• [ABOUT THIS TASK]
In the data that follows, every line containing the word "computer" should be returned.
========================================================================
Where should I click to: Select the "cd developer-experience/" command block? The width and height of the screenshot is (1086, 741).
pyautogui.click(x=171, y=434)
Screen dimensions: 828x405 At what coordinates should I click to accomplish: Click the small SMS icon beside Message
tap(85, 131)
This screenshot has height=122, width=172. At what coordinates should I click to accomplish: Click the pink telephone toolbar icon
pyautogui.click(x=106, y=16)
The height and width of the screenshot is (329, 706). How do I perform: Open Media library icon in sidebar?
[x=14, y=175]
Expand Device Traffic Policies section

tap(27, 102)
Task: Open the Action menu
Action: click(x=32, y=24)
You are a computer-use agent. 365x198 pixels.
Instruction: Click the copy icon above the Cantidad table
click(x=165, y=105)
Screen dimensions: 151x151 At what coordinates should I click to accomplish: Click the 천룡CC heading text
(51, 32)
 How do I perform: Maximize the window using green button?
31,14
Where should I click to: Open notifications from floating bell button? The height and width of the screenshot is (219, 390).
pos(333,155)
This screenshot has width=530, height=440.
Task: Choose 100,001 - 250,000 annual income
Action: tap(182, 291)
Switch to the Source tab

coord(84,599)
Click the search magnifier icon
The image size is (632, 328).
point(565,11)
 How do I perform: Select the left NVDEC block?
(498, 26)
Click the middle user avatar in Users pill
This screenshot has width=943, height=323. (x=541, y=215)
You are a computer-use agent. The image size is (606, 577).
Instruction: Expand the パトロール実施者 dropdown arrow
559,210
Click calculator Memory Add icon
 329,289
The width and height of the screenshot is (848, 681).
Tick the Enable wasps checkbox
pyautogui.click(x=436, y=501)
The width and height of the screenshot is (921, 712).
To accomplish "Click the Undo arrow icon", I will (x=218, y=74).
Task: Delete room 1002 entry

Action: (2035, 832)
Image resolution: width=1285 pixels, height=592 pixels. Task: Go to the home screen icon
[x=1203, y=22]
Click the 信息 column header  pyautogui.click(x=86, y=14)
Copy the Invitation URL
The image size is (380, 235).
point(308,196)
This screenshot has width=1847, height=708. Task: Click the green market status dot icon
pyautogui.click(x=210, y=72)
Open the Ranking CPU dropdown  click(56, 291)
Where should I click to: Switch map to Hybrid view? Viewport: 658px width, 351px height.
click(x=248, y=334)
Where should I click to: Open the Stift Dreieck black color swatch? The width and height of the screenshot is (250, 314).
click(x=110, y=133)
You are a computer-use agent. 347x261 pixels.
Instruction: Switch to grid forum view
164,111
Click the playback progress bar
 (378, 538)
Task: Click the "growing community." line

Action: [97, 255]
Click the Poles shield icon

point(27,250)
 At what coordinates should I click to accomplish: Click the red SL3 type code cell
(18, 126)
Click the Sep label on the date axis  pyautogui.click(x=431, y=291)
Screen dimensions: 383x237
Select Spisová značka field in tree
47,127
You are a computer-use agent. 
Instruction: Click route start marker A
========================================================================
• [YOUR SOLUTION]
You are a computer-use agent. 365x198 pixels.
You are a computer-use agent. The image size is (606, 577).
You are a computer-use agent. 347x261 pixels.
You are a computer-use agent. 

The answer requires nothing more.